De woorden „door Welken Hij ook de wereld gemaakt heeft” zinspelen op Spreuken 8:22- 31. Dit gedeelte beschrijft hoe God samen met de Wijsheid alle dingen geschapen heeft. God bezat haar vanaf de eeuwigheid. God zalfde haar. Samen met God schiep zij hemel en aarde. Zij speelde voor Gods aangezicht en had haar vermaak met mensenkinderen.
Door Zijn Zoon heeft God de wereld gemaakt. Eigenlijk staat er ”werelden”. Dit meervoud drukt alle aspecten van Gods veelzijdig scheppen uit. God schiep door Zijn Zoon hemel en aarde in zes dagen. Scheppend richtte Hij door Zijn Zoon alles in. God de Schepper draagt door Zijn Zoon nog steeds zorg voor heel Zijn schepping. God heerst door Zijn Zoon over alles.

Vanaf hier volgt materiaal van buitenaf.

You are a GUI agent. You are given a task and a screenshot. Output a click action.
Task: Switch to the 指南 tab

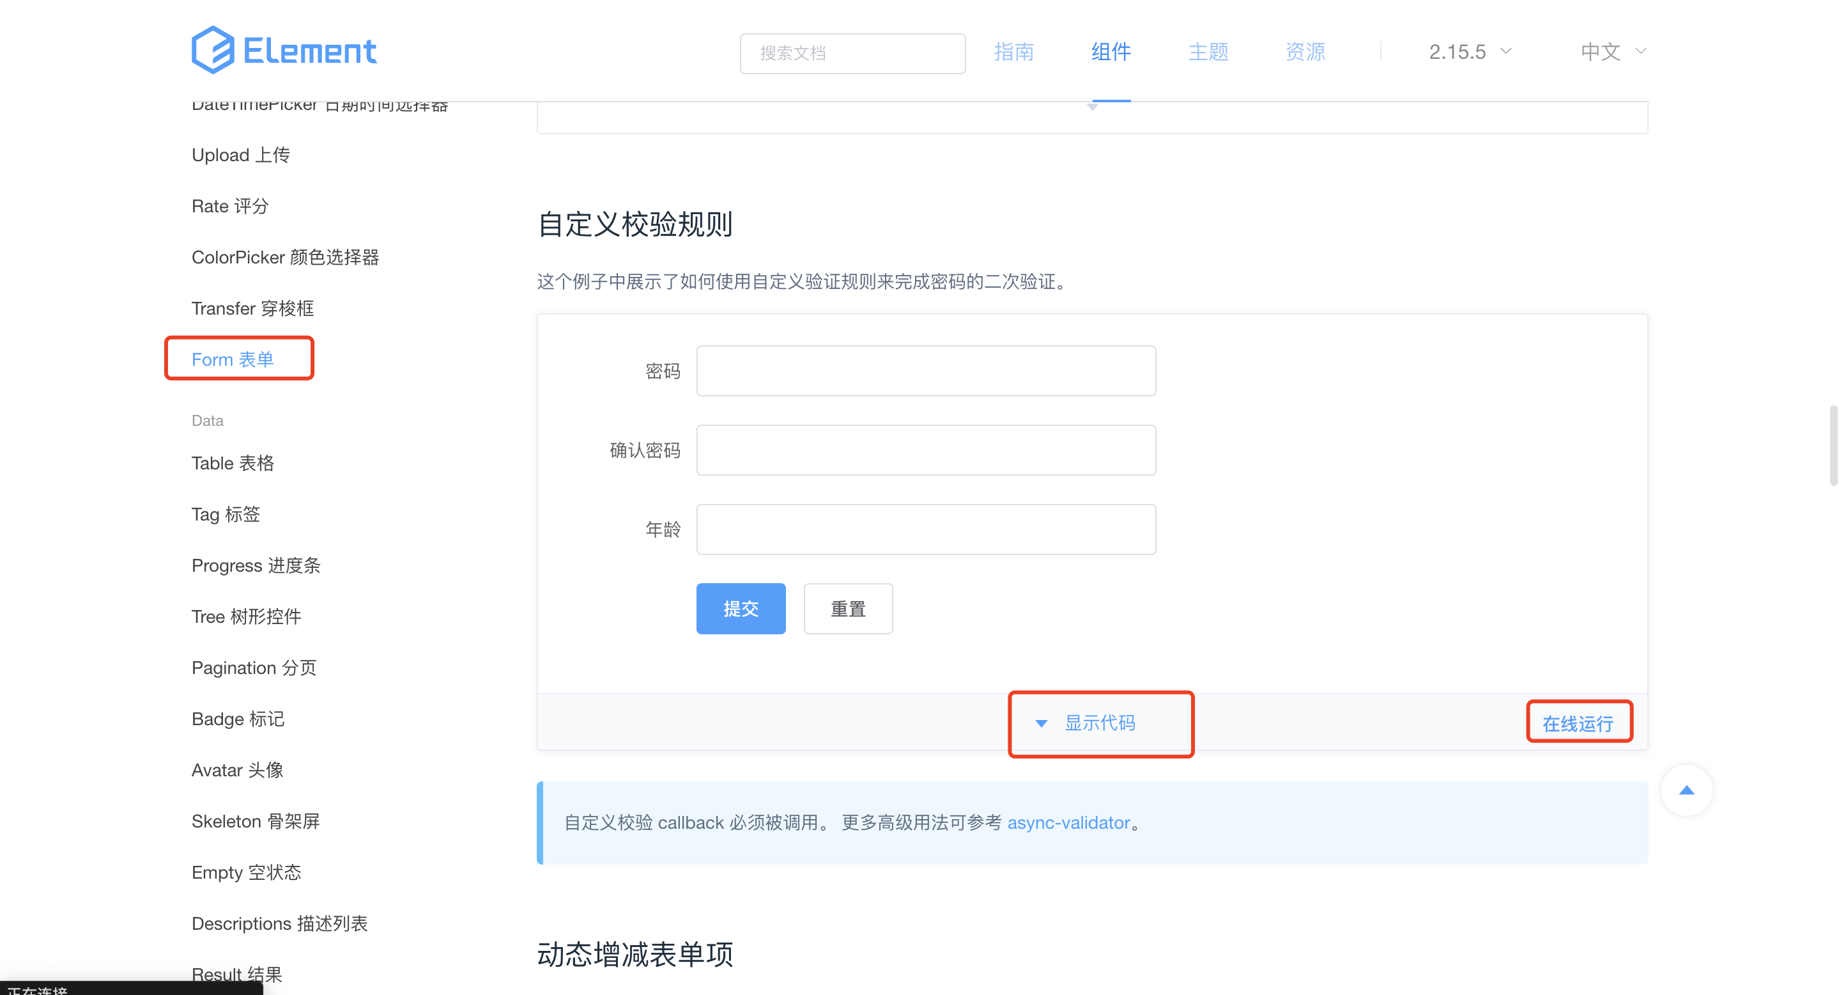(x=1014, y=51)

Deze korte typering omschrijft verschillende aspecten van Gods Zoon. In de eerste plaats benadrukt deze omschrijving de eenheid tussen Vader en Zoon. Al verhouden Beiden Zich tot elkaar als Vader en Zoon in de herschepping, in de schepping openbaren Vader en Zoon Zich als één God. Eén in hun scheppingswerk, verschillend van Persoon. In de tweede plaats valt de unieke volgorde op. Voordat God alles schiep, stelde Hij eerst Zijn Zoon tot Erfgenaam van alles aan. Op dat moment was er niets. Pas ná de aanstelling van de Zoon schiep God alles door Hem. Hij was al de Erfgenaam voordat alles er was. God hoefde niet te ‘improviseren’ toen wij in Adam tegen Hem opstonden. Hij had de Erfgenaam al aangesteld. In de derde plaats belicht deze omschrijving de onlosmakelijke eenheid tussen schepping en herschepping.

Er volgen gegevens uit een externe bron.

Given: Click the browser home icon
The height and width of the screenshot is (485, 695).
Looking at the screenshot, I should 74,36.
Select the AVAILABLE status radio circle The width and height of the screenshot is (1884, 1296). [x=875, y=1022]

De herschepping is gefundeerd in de schepping én de schepping staat in de toekomst van de herschepping. In de derde plaats maakt de volgorde Erfgenaam-Schepper duidelijk wat het karakter van Gods werk is. Door de Zoon staat Gods schepping in het perspectief van Christus’ toekomst. Door Hem brengt God Zijn schepping tot haar bestemming in Christus’ toekomst. In de laatste plaats wordt zó zichtbaar Wie de Zoon is. Christus is de Alfa en de Omega. Hij omvat alles. Hij heeft gesproken: „Zie, Ik maak alle dingen nieuw!”

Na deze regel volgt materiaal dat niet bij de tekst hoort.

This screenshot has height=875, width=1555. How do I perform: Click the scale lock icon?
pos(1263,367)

Stelling: Wie het geloof in Gods schepping betwijfelt, ontkent vroeg of laat de noodzaak van het kruis.
Deze tekst is geautomatiseerd gemaakt en kan nog fouten bevatten. Digibron werkt
voortdurend aan correctie. Klik voor het origineel door naar de pdf. Voor opmerkingen,
vragen, informatie: contact.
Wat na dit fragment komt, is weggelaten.